Como se sabe, un Estado se define por su capacidad para imponer el orden jurídico y ejercer el monopolio de la violencia legítima. En el Perú, sin embargo, la violencia está fragmentada y cooptada por organizaciones criminales, mientras que el orden jurídico se diluye entre la impunidad y el soborno.
Los hechos que narra Ospina no son excepciones ni accidentes del destino: son parte de un patrón sistémico. La negligencia, la inseguridad y la injusticia ya no escandalizan; se han vuelto rutina. Desde una perspectiva de política comparada, el país presenta rasgos propios de Estados colapsados o en vías de colapso, donde las instituciones son incapaces de contener al crimen organizado ni de garantizar derechos fundamentales.
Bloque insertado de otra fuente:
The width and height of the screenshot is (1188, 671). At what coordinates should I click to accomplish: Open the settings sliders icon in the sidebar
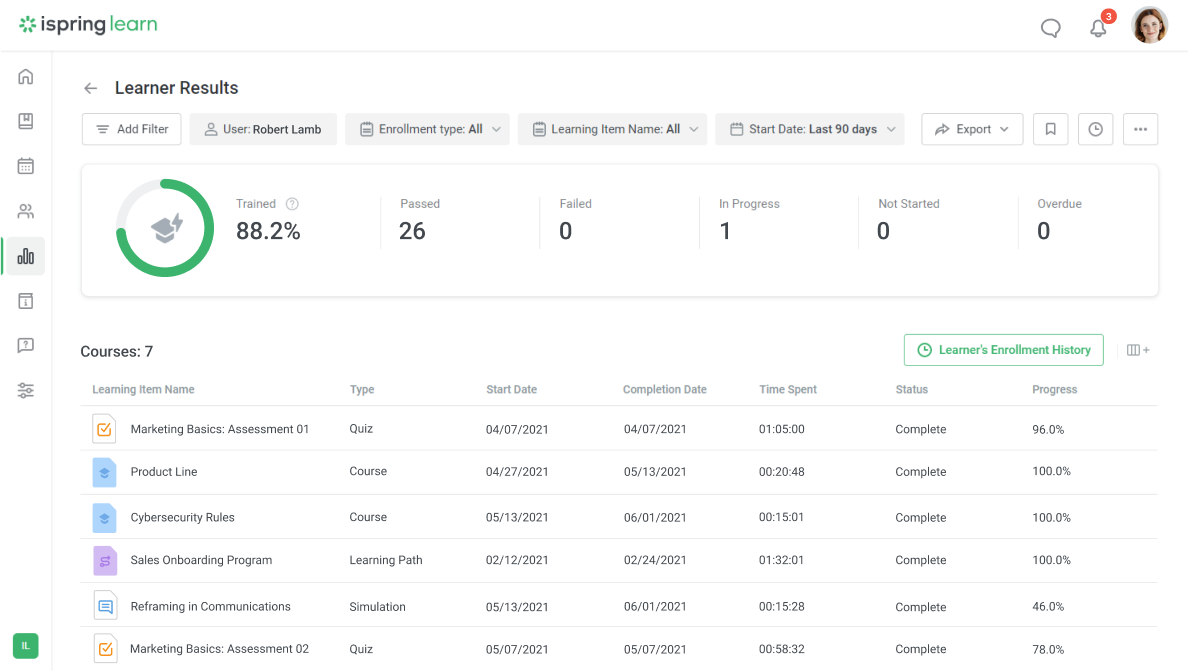coord(25,390)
El sociólogo argentino Guillermo O’Donnell habló de zonas marrones, donde el Estado carece de presencia efectiva y la legalidad es una ficción. En América Latina, advertía, coexisten territorios con presencia estatal funcional y otros donde la ley es apenas una sugerencia. En el Perú, esa realidad adopta la forma de un “Estado dual”: uno que existe formalmente, pero que resulta irrelevante en la vida diaria de millones de peruanos y peruanas atrapados entre la informalidad, el abandono y el desgobierno.
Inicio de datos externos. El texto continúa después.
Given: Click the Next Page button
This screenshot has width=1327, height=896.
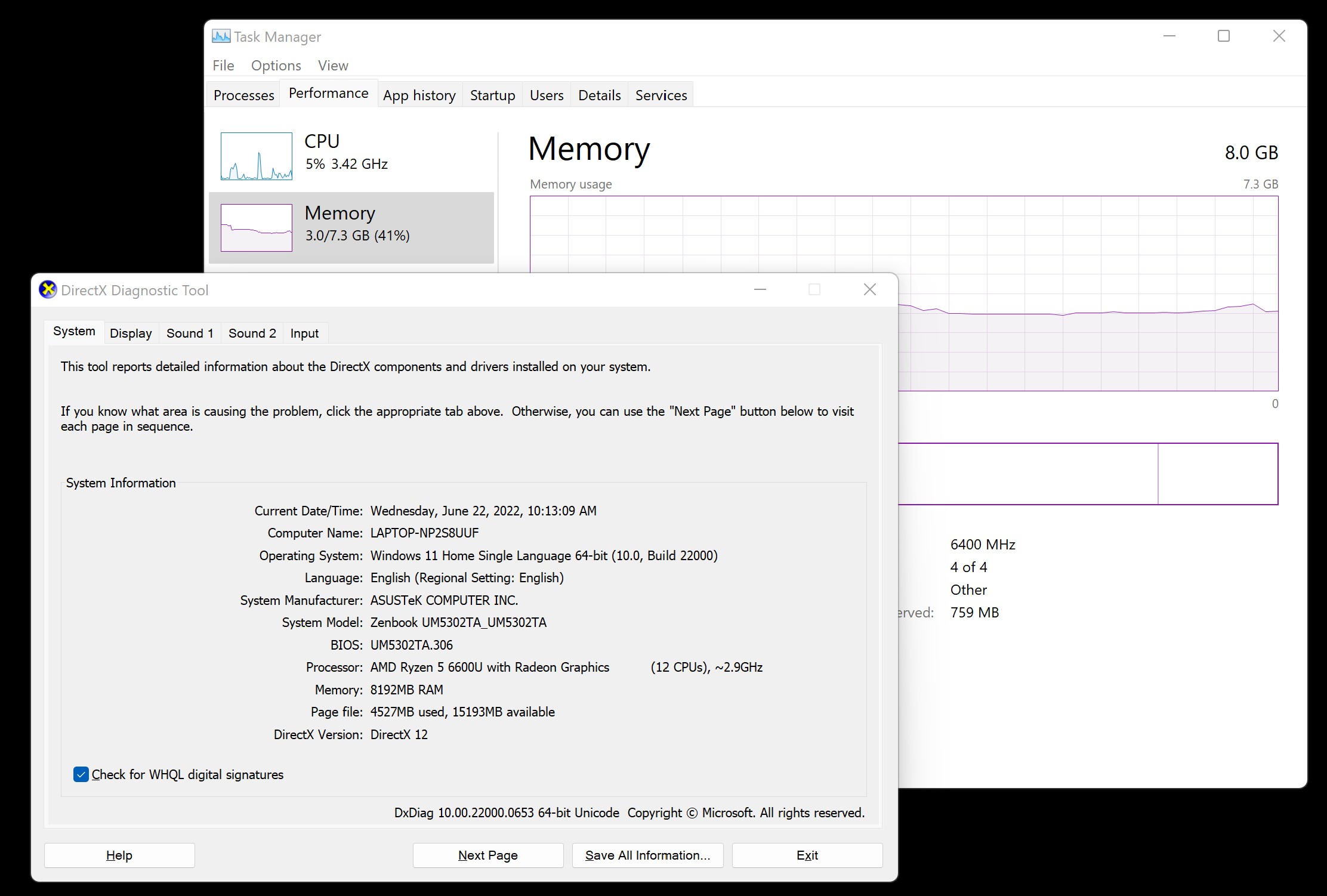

En este contexto, la captura del Estado se manifiesta de manera clara y alarmante en el Congreso, que ha dejado de ser una institución encargada de legislar para el bienestar común y se ha transformado en una maquinaria de autoprotección y beneficio privado. A través de Fuerza Popular, Alianza para el Progreso, Perú Libre, Renovación Popular y otras bancadas, los legisladores diseñan leyes que los blindan a sí mismos y a las organizaciones criminales que operan impunemente. Mientras tanto, el Ejecutivo se limita a repetir discursos sobre el orden y la autoridad desde un “cuarto de guerra” sin capacidad ni voluntad para hacerlos realidad.
En palabras del escritor Nicolás Yerovi, en el país “no hay ciudadanos, sino sobrevivientes”. Y no le falta razón. En un sistema donde la corrupción se ha institucionalizado, el ciudadano ha dejado de ser sujeto de derechos para convertirse en un náufrago cotidiano.
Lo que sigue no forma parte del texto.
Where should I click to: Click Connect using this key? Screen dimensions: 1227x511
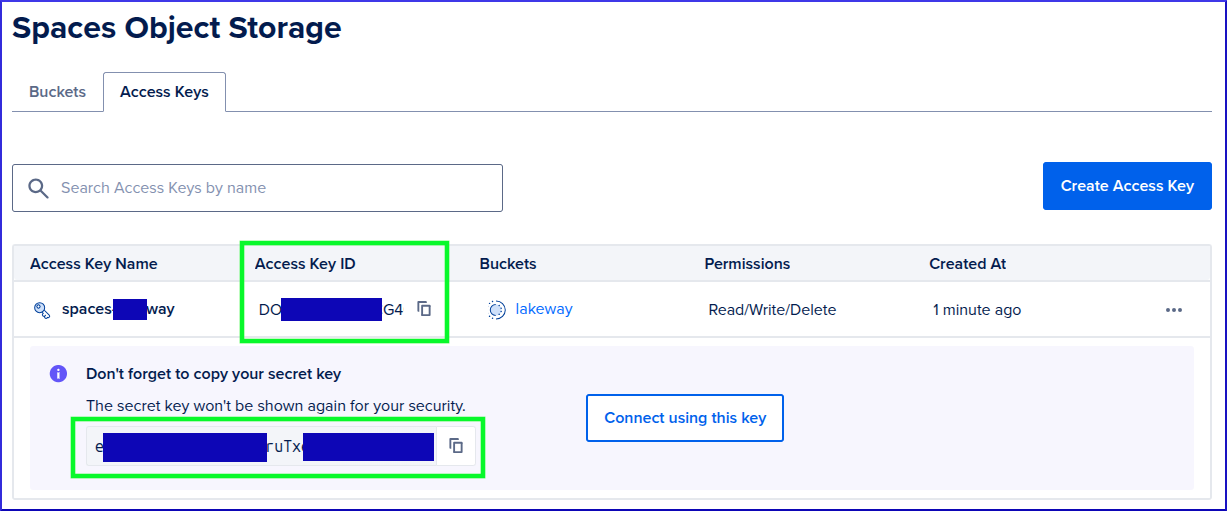[685, 418]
La pregunta clave es: ¿cómo salir de este laberinto? No hay respuestas simples, pero está claro que el punto de partida debe ser una reforma profunda del Estado, un proceso que desmonte las redes de corrupción, recupere la legitimidad de las instituciones y restablezca el vínculo entre ciudadanía y Estado. La indignación es necesaria, pero no suficiente; debe traducirse en acción política. Y esa acción no vendrá del actual Congreso. El cambio deberá ser impulsado por partidos políticos que hoy están fuera del poder.
Sobrevivir en el Perú se ha vuelto una hazaña diaria. Pero no debería serlo. Volver a ser ciudadanos, con derechos plenos y garantizados, es el desafío político más urgente de nuestro tiempo.